U.S. stocks are rallying on Friday following some dovish comments over the past 24 hours by European Central Bank President Mario Draghi to help inflation in the 19 member euro area to move closer to the ECB’s inflation target level.
The euro is under pressure following recent comments made by Draghi who explained there are “no limits” to what the central bank is prepared to do to get inflation up to its target just below 2 percent.
Respondents to the ECB’s Survey of Professional Forecasters (SPF, Q1 2016) have revised downwards their inflation expectations for 2016 by 0.3 percentage point to 0.7 percent, mostly reflecting oil price developments.
In the short term, respondents are expecting a strong dampening impact on inflation from the latest oil price developments, counteracting favorable base effects arising from past developments.
But most SPF respondents continue to forecast a strong inflation rebound in 2016 and 2017, including a gradually increasing underlying inflation which is shaped by the ongoing expansion of economic activity and supported by the an accommodative monetary policy stance.
Inflation is expected to accelerate in 2017 to 1.4 percent and in 2018 to 1.6 percent.
Real GDP growth expectations are unchanged in the 1.7-1.8 percent range for Q1 2016.

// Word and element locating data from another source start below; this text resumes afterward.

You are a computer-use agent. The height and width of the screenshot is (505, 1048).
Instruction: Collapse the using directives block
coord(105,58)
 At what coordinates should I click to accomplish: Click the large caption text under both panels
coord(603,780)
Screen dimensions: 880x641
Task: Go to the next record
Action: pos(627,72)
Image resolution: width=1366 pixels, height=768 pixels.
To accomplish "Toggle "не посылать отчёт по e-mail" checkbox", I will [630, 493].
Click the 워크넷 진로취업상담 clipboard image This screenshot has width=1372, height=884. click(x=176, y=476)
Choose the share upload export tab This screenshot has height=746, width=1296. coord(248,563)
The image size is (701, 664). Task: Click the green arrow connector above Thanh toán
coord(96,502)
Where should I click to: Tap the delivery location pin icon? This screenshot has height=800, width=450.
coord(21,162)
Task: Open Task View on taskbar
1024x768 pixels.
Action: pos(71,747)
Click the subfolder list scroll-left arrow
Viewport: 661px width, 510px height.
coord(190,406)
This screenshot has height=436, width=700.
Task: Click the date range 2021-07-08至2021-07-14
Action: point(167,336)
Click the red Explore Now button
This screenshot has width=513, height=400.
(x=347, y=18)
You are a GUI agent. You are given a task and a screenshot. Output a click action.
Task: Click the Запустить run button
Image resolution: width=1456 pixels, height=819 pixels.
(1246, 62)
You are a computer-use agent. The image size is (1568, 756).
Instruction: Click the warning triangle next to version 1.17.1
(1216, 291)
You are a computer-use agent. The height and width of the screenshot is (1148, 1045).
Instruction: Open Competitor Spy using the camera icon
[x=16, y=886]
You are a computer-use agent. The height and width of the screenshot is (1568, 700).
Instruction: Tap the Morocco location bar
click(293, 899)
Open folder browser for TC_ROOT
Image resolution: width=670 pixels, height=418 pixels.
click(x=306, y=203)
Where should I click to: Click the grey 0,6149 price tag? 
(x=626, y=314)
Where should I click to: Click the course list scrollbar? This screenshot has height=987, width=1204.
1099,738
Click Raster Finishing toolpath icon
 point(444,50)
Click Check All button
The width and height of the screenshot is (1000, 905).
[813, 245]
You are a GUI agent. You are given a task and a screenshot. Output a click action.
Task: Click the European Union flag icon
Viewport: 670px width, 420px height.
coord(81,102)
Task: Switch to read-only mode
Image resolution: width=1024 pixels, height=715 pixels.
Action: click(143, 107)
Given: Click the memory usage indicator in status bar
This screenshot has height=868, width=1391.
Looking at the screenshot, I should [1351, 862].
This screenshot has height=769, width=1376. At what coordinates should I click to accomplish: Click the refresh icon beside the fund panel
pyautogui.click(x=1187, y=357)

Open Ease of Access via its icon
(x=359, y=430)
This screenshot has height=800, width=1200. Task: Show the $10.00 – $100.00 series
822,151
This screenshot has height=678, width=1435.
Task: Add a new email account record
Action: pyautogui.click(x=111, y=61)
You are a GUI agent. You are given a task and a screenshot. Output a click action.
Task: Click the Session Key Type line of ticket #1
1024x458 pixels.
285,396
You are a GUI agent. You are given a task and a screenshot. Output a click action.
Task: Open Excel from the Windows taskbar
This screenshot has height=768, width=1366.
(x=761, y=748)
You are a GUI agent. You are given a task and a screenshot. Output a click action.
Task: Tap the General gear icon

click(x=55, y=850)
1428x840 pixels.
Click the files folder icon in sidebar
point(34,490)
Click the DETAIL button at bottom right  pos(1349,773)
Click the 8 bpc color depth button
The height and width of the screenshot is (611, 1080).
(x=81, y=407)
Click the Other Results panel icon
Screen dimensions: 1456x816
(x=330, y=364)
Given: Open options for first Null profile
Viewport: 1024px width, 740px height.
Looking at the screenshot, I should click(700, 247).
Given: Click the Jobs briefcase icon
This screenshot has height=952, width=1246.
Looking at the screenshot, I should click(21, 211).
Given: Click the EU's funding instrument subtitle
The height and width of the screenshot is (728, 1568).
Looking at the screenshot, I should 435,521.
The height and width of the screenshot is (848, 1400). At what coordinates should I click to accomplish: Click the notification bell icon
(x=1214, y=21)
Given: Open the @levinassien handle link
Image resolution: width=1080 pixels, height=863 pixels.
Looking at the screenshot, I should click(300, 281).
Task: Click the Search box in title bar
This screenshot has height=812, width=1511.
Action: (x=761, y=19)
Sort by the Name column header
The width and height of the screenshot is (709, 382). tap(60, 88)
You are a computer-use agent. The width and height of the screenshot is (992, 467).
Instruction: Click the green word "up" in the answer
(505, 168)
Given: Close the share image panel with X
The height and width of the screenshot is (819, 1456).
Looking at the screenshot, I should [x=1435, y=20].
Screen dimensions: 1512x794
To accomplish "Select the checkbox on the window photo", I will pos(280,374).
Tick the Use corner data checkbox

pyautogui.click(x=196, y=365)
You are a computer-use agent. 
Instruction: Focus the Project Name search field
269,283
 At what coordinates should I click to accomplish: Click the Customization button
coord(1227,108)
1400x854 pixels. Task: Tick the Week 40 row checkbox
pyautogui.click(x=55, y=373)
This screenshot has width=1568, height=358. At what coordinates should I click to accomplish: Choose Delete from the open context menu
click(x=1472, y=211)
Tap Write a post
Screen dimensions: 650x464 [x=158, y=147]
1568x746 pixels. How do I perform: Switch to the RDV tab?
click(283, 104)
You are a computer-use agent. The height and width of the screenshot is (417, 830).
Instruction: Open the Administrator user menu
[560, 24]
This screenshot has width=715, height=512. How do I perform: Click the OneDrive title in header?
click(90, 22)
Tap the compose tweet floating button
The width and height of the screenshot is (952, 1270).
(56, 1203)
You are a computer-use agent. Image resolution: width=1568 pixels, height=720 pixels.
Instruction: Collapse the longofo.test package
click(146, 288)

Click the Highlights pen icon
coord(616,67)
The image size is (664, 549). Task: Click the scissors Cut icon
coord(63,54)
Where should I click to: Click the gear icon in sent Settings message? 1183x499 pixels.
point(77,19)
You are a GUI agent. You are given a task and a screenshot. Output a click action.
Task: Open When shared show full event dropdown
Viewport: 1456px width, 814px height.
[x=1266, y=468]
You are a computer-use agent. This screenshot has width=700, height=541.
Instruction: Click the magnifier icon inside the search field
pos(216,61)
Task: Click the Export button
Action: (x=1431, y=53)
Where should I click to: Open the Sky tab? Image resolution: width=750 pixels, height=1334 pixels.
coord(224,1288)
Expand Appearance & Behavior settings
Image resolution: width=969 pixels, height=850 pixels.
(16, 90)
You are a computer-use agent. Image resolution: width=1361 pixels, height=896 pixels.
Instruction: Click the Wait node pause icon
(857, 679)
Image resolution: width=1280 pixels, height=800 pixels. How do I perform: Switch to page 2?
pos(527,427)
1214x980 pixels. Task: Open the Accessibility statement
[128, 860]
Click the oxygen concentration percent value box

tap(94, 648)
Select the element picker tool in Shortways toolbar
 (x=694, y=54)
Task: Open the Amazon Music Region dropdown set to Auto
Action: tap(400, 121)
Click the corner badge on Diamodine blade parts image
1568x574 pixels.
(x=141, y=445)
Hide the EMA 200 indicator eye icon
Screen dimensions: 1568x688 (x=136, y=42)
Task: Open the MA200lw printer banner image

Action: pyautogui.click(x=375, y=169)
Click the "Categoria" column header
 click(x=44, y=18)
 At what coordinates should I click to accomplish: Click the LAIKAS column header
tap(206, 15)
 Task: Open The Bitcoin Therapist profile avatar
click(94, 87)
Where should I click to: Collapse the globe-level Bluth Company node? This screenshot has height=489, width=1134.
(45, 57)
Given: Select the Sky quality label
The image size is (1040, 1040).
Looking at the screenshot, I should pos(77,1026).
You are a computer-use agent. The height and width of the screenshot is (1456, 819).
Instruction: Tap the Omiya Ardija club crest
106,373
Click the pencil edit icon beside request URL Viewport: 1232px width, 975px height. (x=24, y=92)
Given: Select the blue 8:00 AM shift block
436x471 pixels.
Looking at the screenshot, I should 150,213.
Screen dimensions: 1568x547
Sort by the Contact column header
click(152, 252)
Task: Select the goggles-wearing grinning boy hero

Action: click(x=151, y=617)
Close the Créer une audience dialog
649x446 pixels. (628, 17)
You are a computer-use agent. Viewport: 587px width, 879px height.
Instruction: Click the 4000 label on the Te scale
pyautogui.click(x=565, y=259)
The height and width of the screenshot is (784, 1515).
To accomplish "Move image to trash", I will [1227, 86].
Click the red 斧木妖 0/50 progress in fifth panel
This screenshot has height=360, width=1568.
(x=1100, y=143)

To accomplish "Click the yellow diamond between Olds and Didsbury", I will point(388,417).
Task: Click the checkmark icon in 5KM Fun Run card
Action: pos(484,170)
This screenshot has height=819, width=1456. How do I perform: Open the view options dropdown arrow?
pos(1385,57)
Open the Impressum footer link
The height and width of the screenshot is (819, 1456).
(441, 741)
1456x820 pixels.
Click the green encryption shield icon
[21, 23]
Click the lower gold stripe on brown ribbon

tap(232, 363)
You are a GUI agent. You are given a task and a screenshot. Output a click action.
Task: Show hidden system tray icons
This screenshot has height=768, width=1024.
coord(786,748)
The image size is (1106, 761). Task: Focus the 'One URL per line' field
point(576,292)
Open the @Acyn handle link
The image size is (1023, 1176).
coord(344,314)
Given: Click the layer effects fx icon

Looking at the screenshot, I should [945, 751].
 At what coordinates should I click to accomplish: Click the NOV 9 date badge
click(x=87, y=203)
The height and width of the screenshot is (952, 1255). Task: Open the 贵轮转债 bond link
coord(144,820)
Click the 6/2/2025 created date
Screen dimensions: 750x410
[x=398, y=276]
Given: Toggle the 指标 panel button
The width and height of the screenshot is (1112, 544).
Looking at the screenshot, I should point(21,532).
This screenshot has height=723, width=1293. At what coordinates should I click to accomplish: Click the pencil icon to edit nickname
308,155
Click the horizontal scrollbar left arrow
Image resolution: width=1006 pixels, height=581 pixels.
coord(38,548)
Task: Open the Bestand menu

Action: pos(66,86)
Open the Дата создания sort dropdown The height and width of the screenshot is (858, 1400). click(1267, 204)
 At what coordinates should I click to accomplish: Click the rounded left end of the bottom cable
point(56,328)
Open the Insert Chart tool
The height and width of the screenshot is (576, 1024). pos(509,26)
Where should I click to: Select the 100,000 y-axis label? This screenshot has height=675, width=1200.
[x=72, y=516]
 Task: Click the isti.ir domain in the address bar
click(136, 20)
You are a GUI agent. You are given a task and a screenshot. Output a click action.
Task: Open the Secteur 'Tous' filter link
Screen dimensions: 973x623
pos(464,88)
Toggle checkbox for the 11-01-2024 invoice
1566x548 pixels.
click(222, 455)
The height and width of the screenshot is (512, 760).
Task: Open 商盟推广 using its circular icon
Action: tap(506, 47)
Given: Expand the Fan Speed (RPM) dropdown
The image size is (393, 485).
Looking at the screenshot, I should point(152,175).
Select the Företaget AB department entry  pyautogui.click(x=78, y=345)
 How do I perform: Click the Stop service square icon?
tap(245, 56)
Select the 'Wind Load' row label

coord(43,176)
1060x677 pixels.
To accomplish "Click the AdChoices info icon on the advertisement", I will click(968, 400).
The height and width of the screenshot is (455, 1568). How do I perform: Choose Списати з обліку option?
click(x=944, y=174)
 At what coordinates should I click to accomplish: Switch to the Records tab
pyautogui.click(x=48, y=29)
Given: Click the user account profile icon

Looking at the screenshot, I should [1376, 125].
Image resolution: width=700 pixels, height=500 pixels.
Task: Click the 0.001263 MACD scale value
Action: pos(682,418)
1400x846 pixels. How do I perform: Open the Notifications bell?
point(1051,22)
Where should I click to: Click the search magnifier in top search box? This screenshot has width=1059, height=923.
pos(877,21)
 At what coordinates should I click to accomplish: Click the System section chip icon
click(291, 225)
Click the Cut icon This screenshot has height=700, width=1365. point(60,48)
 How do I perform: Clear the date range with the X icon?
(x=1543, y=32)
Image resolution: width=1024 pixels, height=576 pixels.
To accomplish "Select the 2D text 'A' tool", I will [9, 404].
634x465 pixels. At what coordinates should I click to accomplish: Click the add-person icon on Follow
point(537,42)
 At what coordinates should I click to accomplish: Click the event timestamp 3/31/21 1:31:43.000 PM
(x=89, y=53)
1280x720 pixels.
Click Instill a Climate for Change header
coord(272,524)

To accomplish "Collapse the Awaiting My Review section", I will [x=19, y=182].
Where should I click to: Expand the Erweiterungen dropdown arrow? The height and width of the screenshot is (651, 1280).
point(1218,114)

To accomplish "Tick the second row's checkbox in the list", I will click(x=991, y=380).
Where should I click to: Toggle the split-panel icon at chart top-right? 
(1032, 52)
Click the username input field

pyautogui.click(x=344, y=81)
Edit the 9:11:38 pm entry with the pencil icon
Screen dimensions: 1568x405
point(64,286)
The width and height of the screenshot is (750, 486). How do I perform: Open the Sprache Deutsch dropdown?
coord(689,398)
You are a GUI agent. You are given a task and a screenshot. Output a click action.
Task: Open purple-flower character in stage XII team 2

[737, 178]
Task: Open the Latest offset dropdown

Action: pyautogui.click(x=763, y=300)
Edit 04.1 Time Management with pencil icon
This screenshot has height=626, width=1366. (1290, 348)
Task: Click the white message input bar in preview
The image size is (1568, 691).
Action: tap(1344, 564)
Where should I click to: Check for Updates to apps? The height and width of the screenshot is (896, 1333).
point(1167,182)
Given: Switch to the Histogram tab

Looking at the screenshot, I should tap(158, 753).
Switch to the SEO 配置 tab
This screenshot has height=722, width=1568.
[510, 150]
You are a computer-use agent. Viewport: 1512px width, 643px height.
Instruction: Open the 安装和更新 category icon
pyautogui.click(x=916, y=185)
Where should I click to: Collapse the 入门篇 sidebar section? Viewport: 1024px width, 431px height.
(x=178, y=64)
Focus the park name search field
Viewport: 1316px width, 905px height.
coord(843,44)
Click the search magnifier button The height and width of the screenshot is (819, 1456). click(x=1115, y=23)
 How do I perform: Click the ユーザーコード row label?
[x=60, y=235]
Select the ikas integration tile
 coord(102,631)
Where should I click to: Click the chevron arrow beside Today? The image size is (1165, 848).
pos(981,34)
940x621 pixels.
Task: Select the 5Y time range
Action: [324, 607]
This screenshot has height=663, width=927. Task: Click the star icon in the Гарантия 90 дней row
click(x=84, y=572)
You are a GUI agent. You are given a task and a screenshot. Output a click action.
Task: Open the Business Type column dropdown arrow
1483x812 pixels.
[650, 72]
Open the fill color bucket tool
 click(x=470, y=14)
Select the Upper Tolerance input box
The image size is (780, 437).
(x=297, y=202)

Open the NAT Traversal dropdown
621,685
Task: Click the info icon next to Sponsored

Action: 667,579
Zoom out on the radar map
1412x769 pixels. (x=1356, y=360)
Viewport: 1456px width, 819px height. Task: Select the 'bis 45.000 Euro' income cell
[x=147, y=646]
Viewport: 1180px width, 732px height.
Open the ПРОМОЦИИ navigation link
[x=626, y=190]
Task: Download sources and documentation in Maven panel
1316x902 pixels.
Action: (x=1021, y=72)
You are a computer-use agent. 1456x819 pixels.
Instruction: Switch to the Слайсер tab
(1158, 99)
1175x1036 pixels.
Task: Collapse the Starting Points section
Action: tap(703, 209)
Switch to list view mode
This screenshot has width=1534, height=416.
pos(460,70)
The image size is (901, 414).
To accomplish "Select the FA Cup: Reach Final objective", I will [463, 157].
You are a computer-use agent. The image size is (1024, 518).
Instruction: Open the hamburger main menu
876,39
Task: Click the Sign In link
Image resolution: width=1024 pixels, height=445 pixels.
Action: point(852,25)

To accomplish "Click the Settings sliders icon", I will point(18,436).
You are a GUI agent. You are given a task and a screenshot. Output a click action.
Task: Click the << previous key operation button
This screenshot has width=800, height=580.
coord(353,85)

Unemployment rate forecasts have been revised downwards across and remain on a downward trajectory.
The forecast of the employment rate across the 19 member euro area is 10.3 percent, down from 10.5 percent last quarter.
Crude oil is staging a comeback on Friday following remarks about further easing measures by the European Central Bank and Japan’s central bank.
Yesterday European Central Bank President Mario Draghi said that the central bank “will need to review and therefore possibly reconsider” its monetary policy stance in March as downside risks have increased in 2016.
The ECB is maintaining overnight negative interest rates for banks alongside its € 60 billion a month asset purchase program.
Nikkei reported that the Bank of Japan is considering steps to counter the hit to inflation from crude oil’s slide.